EXERCISE DIRECTIONS » Each line, starting at the one with "Open the Sit tight! Exciting times headline" and running to the end of the data below, is to be set down again exactly, both ends included; leave pictures out.

DATA SHOWN »
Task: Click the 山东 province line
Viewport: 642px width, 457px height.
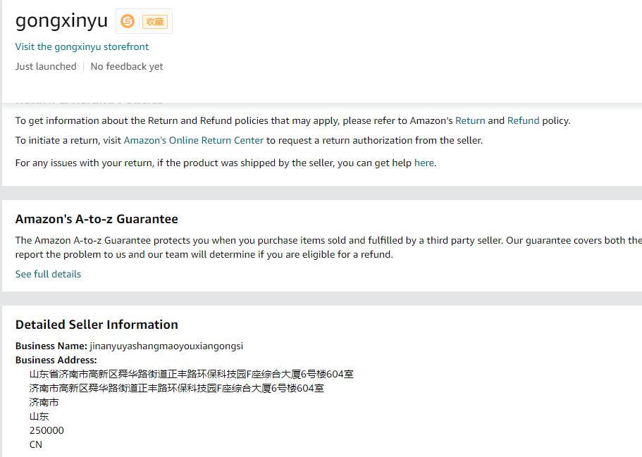Action: 39,416
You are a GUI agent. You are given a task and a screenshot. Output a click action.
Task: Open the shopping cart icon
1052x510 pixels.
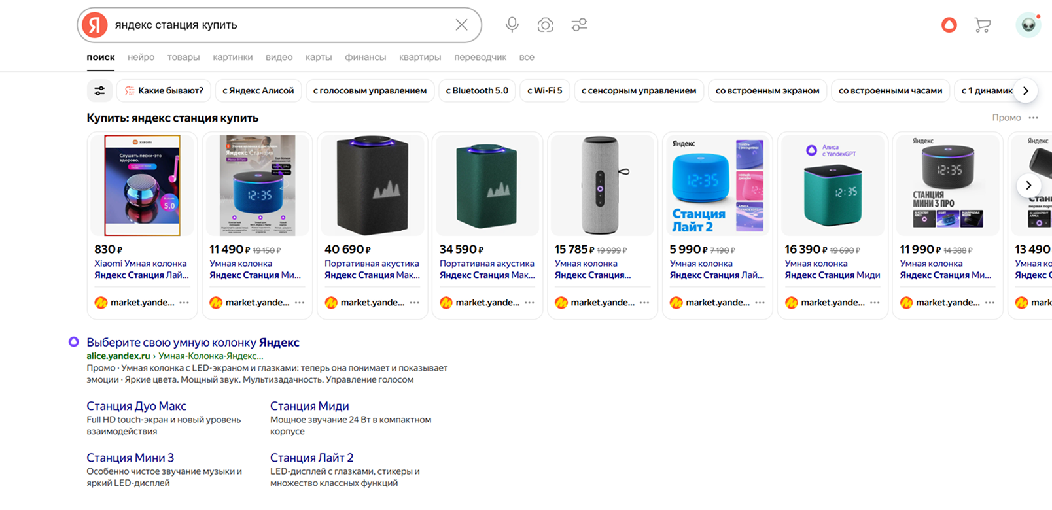(x=982, y=25)
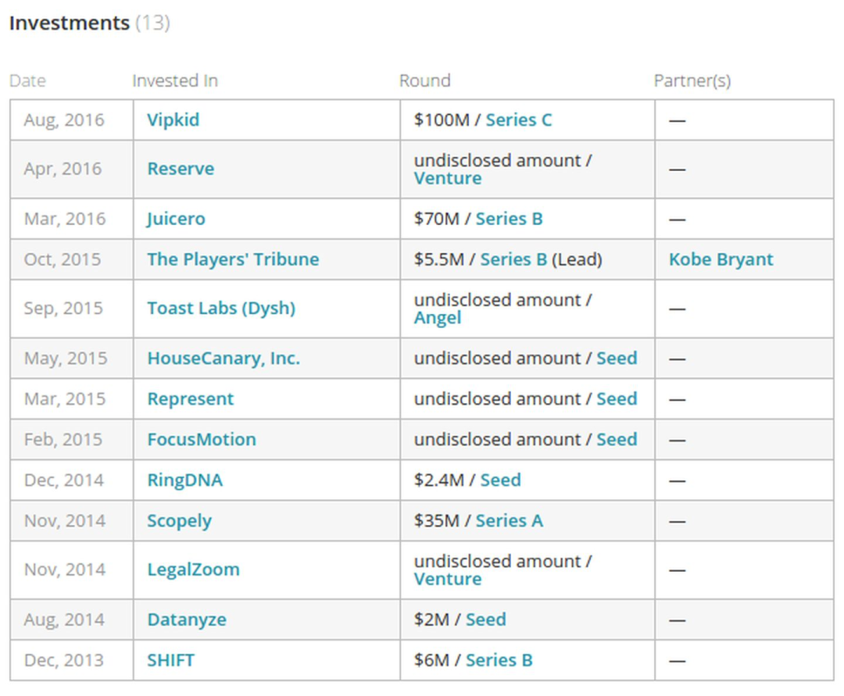Open the Scopely link

click(x=179, y=521)
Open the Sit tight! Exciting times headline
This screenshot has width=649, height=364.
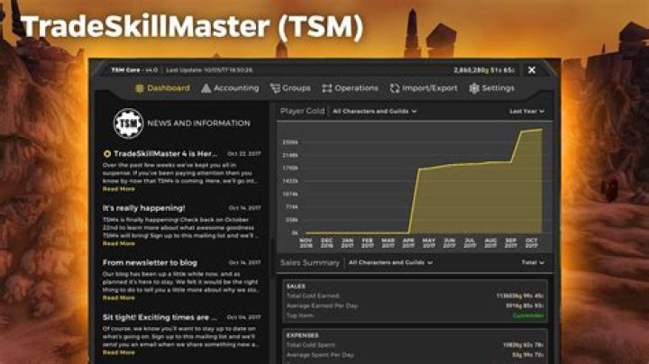(x=160, y=317)
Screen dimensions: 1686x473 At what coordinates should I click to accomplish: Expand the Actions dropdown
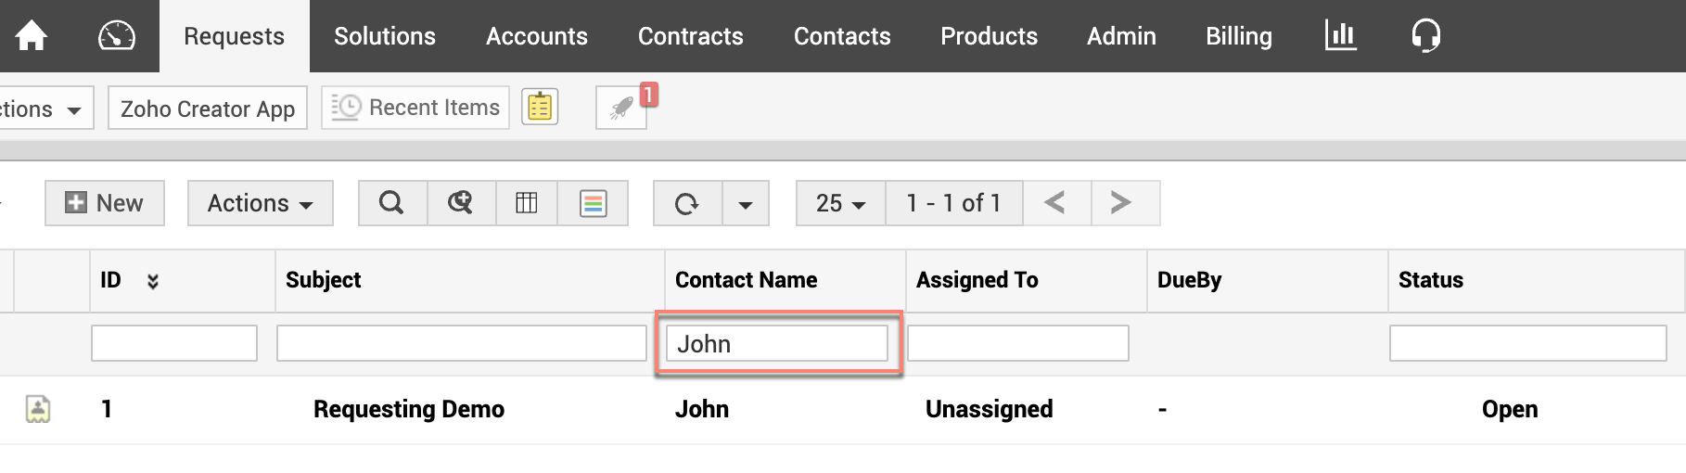[x=260, y=203]

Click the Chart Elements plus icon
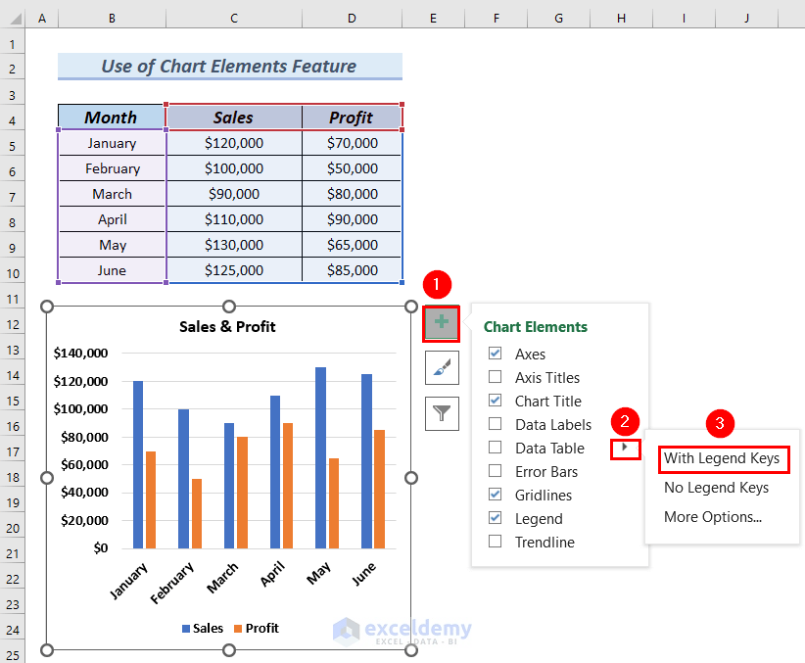coord(441,323)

ANSWER »
Open the Sit tight! Exciting times headline
This screenshot has width=649, height=364.
(x=160, y=317)
Screen dimensions: 1686x473 At what coordinates should I click to accomplish: Expand the Actions dropdown
[x=260, y=203]

Click the Chart Elements plus icon
coord(441,323)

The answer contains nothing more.